Minori le quotazioni per un profilo “tecnico”, come quello del ministro dell’Economia Pier Carlo Padoan. Così come improbabile è il via libera di Forza Italia a Pietro Grasso. Ovvero, l’ex procuratore nazionale antimafia che, fino all’elezione del nuovo inquilino del Colle, assumerà le funzioni finora svolte da Napolitano.

Probabile, però, che il “cavallo” vincente sia ancora tenuto nascosto da Renzi. E che venga reso noto soltanto poche ora prima del voto del 29 gennaio, dopo che Renzi avrà cercato la “sintesi” all’interno del Pd. E magari incontrato Silvio Berlusconi.

ELEZIONE PRESIDENTE DELLA REPUBBLICA, ECCO LE REGOLE – Ma qual è il meccanismo che regolerà l’elezione del presidente della Repubblica? La Costituzione dedica al capo dello Stato otto articoli (parte II, Ordinamento della Repubblica, titolo II). All’articolo 83 si precisa come il Presidente della Repubblica è eletto dal Parlamento in seduta comune. Ovvero, dai componenti della Camera dei deputati e del Senato della Repubblica. A questi si aggiungono i delegati eletti dai Consigli regionali. Ogni Consiglio regionale ne elegge tre, in modo che venga assicurata la rappresentanza delle minoranze. Soltanto la Valle d’Aosta ha un solo delegato. Al momento, quindi, il corpo elettorale è composto da 1009 votanti: 630 deputati, 315 senatori, sei senatori a vita (Carlo Azeglio Ciampi, Elena Cattaneo, Mario Monti, Renzo Piano e Carlo Rubbia, Giorgio Napolitano), 58 delegati regionali.

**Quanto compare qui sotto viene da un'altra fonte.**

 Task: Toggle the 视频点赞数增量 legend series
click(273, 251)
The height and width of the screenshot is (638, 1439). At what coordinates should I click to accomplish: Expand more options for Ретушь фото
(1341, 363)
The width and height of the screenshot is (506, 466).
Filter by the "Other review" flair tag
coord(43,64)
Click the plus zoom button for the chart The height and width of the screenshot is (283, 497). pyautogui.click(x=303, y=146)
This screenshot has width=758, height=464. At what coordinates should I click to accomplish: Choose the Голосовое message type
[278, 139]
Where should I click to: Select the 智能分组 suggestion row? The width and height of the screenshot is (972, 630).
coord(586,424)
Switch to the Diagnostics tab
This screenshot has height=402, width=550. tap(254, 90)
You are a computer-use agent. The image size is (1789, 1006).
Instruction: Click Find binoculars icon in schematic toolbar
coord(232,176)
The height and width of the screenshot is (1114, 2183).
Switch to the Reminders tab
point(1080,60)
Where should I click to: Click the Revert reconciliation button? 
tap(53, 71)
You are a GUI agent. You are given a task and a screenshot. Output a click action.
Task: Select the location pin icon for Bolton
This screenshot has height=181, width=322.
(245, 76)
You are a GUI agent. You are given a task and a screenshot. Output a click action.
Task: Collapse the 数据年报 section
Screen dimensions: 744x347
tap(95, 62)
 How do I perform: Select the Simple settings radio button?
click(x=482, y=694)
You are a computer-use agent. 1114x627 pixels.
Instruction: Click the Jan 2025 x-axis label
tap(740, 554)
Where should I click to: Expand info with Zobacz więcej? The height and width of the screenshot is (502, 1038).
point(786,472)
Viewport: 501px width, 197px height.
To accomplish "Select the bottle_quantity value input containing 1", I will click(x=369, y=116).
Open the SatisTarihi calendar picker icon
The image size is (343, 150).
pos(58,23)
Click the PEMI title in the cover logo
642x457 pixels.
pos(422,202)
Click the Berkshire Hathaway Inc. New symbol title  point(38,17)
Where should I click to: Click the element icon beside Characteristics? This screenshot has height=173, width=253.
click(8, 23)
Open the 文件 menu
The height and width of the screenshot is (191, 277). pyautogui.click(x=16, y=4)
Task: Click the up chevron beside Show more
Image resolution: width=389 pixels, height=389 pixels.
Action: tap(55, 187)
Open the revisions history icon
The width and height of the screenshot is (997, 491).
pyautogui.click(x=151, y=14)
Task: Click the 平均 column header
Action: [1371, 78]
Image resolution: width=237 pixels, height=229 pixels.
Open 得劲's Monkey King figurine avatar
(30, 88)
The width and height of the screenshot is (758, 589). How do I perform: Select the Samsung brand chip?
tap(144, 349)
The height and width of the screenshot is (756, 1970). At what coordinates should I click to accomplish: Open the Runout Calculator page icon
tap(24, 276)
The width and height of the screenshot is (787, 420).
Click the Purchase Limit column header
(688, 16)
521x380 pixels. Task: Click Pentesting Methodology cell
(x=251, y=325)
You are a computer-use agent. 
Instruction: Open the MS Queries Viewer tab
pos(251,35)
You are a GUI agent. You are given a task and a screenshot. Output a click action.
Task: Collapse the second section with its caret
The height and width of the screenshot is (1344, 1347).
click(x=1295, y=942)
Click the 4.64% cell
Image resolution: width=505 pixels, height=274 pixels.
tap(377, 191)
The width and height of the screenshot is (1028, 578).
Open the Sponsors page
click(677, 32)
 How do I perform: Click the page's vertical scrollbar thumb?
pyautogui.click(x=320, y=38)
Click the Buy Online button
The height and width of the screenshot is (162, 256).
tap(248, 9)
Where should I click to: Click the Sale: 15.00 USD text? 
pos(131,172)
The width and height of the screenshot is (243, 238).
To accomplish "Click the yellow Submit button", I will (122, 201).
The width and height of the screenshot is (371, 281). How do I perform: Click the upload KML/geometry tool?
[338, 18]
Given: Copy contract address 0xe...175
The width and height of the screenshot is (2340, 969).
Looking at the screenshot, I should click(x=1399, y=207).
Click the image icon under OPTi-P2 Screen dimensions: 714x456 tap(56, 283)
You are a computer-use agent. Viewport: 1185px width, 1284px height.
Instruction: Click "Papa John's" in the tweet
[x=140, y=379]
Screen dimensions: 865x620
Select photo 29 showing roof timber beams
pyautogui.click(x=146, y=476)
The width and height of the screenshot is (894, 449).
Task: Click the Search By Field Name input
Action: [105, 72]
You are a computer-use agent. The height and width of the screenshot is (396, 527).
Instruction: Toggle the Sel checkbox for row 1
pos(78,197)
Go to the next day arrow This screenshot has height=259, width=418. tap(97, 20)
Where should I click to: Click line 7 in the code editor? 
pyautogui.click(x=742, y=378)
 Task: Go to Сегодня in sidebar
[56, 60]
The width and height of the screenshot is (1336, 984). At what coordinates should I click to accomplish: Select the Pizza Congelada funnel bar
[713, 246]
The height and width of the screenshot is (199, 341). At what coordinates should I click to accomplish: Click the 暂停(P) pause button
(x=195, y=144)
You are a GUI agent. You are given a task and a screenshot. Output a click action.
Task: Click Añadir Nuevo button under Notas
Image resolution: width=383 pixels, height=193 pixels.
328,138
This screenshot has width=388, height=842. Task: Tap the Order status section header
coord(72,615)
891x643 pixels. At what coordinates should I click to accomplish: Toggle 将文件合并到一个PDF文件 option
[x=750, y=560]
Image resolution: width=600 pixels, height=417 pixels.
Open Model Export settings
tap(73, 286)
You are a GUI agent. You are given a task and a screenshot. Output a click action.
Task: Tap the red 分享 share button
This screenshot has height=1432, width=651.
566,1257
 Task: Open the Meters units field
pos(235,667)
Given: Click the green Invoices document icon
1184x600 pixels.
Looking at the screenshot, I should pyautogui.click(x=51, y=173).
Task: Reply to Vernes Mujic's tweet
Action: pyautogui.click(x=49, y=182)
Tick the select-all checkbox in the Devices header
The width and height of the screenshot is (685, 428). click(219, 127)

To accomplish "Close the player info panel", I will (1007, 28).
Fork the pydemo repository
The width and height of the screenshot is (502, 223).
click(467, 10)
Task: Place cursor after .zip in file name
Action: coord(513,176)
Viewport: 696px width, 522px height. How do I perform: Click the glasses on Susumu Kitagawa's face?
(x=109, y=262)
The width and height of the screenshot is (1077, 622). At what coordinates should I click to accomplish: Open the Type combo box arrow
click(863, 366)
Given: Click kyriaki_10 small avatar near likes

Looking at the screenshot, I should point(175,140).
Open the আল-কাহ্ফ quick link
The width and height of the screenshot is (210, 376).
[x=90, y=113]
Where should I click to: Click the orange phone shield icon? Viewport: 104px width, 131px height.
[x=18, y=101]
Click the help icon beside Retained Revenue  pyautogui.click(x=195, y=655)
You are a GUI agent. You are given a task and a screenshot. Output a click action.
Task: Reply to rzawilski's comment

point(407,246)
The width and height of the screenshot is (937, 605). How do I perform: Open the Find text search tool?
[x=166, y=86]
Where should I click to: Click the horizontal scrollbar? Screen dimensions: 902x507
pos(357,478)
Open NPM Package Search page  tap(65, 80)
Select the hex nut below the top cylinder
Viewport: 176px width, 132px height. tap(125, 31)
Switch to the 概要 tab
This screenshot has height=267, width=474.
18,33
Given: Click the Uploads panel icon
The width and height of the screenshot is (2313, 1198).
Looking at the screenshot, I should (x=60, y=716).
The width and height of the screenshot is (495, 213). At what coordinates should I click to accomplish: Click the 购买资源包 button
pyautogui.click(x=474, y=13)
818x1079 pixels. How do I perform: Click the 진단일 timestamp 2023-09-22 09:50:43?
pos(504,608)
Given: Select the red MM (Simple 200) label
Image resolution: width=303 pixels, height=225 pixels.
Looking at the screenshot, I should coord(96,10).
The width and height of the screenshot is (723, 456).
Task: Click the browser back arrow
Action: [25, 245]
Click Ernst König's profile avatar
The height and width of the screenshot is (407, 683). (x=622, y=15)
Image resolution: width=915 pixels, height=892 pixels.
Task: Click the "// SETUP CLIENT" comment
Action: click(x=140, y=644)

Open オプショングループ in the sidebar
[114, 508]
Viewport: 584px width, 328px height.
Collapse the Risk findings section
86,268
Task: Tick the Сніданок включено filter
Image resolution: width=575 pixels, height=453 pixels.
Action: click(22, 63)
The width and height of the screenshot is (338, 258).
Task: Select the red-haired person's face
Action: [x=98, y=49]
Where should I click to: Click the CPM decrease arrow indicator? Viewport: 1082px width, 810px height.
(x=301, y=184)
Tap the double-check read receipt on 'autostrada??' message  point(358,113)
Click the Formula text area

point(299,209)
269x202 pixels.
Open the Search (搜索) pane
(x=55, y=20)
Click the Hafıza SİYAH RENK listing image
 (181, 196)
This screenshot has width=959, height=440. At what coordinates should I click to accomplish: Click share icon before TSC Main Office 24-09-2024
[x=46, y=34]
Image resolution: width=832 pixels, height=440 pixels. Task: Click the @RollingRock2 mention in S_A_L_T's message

ELEZIONE PRESIDENTE DELLA REPUBBLICA, LE MAGGIORANZE RICHIESTE – L’elezione del presidente della Repubblica avviene a scrutinio segreto all’interno dell’aula della Camera dei deputati. Nella cabina elettorale i grandi elettori devono scrivere la loro preferenza (nome e cognome, oppure solo il cognome, oppure si può votare scheda bianca o nulla), poi la scheda viene depositata nell’urna. Per consuetudine nell’ordine votano prima i senatori, poi i deputati, infine i delegati regionali. Nei primi tre scrutini è necessaria la maggioranza di due terzi (673 voti) dei componenti dell’assemblea, dal quarto scrutinio basterà la maggioranza assoluta (50% più 1, 505 voti) degli stessi. Renzi e la sua maggioranza, allargata a Forza Italia, partono da un potenziale di oltre 700 elettori. Tradotto, per superare il passaggio decisivo della legislatura Renzi dovrà evitare che la fronda dei “franchi tiratori” superi quota 200. Altrimenti, anche la strategia della “quarta votazione” sarebbe a rischio.